All of us have experienced parting with a loved one. Sometimes you're dragging away a U-Haul for a work re-lo, periodically your girlfriend is taking a semester abroad and you're terrified that some handsome Italian is going to sweep her off her panties and, once in a while, someone is just going on a long trip and will see you next fall. It's hard, it sucks and it's just something we have to deal with. Read: How To Make Long-Distance Love Work
But, according to New York Magazine, there are some who just can't say, "See you in my dreams until I see you with my eyes, beautiful," with dignity. Per the report, a fellow had a hard time saying bon voyage to his lover at the Newark airport and disrupted the whole dadgum show. A woman wormed her way through the security line and the guy fretted. He attempted to reunite with her but was stopped by some real hardcase from the TSA. But the TSA stickler became distracted by a phone call and the man slipped by to embrace, smooch and possibly fondle/dry hump his departing beauty. This momentary act of love/insanity inspired security to evacuate the airport, a hub for international travel, and delay travel for hours and hours at a time.

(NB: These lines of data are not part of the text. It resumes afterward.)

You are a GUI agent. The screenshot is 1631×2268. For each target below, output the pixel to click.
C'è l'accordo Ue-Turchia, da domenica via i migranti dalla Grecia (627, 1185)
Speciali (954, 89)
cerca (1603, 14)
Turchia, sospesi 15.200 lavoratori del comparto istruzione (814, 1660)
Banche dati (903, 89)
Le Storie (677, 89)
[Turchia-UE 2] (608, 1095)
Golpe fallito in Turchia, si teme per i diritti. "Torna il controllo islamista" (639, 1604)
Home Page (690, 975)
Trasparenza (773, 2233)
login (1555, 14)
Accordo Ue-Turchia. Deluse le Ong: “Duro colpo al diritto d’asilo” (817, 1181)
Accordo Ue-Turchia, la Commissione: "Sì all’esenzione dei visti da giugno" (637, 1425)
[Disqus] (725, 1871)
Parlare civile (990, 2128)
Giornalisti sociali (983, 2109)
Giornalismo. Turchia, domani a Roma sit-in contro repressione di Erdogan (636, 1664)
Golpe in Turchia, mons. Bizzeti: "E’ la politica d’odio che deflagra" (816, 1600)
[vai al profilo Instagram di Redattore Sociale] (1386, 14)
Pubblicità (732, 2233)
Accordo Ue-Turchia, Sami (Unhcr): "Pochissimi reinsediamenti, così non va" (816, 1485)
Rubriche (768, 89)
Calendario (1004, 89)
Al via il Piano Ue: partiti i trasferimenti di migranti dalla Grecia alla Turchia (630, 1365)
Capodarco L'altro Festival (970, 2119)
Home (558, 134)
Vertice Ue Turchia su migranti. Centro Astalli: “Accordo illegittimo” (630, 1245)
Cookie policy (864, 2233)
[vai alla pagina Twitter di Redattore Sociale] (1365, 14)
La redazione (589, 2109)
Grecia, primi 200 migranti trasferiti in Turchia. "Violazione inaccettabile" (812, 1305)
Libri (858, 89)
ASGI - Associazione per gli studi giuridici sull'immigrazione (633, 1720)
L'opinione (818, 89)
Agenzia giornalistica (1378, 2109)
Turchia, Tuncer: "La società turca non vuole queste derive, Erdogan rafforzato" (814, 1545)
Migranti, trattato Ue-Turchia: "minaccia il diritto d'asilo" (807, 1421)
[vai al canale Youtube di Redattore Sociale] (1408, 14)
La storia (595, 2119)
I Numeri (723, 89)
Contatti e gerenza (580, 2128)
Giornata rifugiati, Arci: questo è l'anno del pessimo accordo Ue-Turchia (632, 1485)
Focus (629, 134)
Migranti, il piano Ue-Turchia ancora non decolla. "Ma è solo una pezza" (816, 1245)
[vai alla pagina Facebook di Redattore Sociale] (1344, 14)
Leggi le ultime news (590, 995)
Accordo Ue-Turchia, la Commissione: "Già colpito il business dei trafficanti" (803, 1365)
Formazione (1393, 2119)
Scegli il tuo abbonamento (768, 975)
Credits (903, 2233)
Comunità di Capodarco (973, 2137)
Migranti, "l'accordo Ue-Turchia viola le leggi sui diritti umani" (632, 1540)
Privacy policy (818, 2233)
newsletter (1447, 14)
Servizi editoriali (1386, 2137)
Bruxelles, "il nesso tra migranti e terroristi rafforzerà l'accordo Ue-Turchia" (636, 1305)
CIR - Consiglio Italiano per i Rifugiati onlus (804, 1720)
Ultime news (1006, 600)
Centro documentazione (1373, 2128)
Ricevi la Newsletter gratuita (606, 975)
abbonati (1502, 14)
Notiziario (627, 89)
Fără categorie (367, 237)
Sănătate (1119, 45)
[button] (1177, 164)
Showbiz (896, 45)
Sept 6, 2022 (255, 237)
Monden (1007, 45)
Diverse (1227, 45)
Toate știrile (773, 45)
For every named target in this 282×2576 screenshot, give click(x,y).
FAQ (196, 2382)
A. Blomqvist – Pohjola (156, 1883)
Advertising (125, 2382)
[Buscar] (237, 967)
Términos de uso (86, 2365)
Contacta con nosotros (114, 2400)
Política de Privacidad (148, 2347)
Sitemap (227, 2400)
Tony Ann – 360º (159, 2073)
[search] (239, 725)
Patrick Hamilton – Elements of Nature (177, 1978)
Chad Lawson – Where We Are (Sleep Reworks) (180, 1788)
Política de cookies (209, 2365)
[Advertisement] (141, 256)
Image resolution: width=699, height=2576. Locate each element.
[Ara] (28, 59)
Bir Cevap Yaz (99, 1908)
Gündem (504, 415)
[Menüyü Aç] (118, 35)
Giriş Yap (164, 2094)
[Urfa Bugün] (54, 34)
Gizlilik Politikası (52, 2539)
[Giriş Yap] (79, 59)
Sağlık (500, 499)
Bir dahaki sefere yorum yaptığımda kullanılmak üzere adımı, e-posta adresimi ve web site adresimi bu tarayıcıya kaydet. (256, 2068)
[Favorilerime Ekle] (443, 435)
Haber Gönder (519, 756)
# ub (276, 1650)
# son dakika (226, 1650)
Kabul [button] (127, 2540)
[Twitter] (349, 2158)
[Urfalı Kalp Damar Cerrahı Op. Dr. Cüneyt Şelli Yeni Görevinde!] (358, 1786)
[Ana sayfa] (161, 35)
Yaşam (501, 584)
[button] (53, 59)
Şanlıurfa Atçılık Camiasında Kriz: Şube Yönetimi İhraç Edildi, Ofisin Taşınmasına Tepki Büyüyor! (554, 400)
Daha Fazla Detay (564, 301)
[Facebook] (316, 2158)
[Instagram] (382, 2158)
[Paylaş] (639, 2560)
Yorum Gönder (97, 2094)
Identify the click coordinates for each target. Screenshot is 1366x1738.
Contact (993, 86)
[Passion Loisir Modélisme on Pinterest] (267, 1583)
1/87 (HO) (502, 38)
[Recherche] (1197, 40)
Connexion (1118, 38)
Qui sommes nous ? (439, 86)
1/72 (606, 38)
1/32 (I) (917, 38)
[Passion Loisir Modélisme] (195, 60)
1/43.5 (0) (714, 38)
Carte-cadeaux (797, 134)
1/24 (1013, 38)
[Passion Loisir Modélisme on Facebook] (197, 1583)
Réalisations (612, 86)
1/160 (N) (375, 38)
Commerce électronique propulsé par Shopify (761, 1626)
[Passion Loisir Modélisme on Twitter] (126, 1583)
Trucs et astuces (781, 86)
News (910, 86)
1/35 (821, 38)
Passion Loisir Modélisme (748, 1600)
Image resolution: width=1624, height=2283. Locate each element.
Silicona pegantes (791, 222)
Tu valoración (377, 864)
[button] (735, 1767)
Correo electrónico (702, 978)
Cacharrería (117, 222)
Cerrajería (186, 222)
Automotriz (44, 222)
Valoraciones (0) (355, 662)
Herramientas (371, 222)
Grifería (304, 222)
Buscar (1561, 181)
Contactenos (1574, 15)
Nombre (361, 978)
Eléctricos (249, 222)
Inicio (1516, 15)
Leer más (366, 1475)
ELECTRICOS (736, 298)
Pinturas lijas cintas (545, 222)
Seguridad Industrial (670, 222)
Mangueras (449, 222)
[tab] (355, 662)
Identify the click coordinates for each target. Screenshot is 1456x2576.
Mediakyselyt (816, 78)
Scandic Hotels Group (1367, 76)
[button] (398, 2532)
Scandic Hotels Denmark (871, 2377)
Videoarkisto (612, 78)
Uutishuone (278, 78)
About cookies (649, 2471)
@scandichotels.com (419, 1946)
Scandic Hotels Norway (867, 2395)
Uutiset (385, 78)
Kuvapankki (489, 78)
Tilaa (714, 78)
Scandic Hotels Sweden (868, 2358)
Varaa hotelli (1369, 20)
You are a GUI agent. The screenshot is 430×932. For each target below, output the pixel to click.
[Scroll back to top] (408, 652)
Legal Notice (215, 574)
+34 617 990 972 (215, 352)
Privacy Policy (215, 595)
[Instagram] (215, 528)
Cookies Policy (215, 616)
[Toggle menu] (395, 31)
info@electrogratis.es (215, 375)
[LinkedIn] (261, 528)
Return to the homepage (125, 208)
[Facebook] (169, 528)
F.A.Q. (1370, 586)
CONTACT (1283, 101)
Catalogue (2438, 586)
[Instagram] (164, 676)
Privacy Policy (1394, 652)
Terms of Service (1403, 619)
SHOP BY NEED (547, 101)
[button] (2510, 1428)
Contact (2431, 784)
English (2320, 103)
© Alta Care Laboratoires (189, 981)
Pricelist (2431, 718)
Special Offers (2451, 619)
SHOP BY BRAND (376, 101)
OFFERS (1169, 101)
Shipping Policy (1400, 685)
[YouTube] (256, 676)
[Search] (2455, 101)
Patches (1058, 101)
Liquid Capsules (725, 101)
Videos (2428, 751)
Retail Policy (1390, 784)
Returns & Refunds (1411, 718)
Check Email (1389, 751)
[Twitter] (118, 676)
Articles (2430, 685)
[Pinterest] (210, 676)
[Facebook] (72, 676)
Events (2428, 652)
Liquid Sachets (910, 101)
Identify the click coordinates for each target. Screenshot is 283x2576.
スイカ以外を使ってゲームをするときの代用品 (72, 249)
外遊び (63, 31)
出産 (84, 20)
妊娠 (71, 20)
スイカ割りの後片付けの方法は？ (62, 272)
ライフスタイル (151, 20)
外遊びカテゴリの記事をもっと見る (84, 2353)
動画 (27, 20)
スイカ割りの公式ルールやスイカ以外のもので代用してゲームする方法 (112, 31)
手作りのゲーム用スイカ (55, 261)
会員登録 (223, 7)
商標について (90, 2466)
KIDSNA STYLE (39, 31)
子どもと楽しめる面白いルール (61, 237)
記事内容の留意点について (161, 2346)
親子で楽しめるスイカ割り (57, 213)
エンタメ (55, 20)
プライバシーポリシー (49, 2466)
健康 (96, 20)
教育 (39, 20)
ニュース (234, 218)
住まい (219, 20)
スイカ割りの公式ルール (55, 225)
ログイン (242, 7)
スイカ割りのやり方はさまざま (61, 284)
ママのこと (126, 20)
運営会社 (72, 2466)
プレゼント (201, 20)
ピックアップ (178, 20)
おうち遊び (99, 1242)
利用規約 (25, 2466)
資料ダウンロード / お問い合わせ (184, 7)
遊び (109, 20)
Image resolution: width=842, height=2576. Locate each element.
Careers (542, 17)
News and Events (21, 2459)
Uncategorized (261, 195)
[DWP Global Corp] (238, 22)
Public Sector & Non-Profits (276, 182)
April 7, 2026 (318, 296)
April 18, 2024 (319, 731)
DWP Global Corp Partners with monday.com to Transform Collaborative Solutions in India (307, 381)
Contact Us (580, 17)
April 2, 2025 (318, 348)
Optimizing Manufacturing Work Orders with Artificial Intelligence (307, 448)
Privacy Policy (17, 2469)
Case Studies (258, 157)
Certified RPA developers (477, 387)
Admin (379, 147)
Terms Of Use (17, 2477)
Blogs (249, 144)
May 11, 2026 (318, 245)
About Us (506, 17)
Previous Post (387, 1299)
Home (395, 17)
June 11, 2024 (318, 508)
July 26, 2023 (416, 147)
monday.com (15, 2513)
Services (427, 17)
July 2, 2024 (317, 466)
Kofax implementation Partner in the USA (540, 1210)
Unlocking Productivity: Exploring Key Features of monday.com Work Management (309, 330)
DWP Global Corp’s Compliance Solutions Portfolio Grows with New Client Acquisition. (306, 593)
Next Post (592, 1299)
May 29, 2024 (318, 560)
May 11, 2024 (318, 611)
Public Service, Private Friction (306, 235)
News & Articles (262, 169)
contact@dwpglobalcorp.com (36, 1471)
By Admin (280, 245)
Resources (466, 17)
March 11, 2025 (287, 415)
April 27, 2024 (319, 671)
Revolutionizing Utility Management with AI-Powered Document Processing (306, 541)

While many people would probably compare this to Love Actually, I feel it's a bit more similar to the events that precede the Iliad… Helen leaves for Troy, Greek panties are bunched and the rest is history (or, more accurately, mythology). I'm not sure if the lovesick guy or the TSA and the angry passengers are the Greek armada in this scenario.
Is there a lesson? Again, probably nope. Maybe tear-filled fare-ye-wells are best when performed at home or, at worst, train depots or cruise ship railings. Read: Holiday Travel Love Stories
Any thoughts on making the first day or so of separation easier? Does it involve sneaking a pair of panties* into someone's luggage? Is this a good reason to avoid dating women potentially out of your league?
*Note: I used the word "panties" three times. Good times!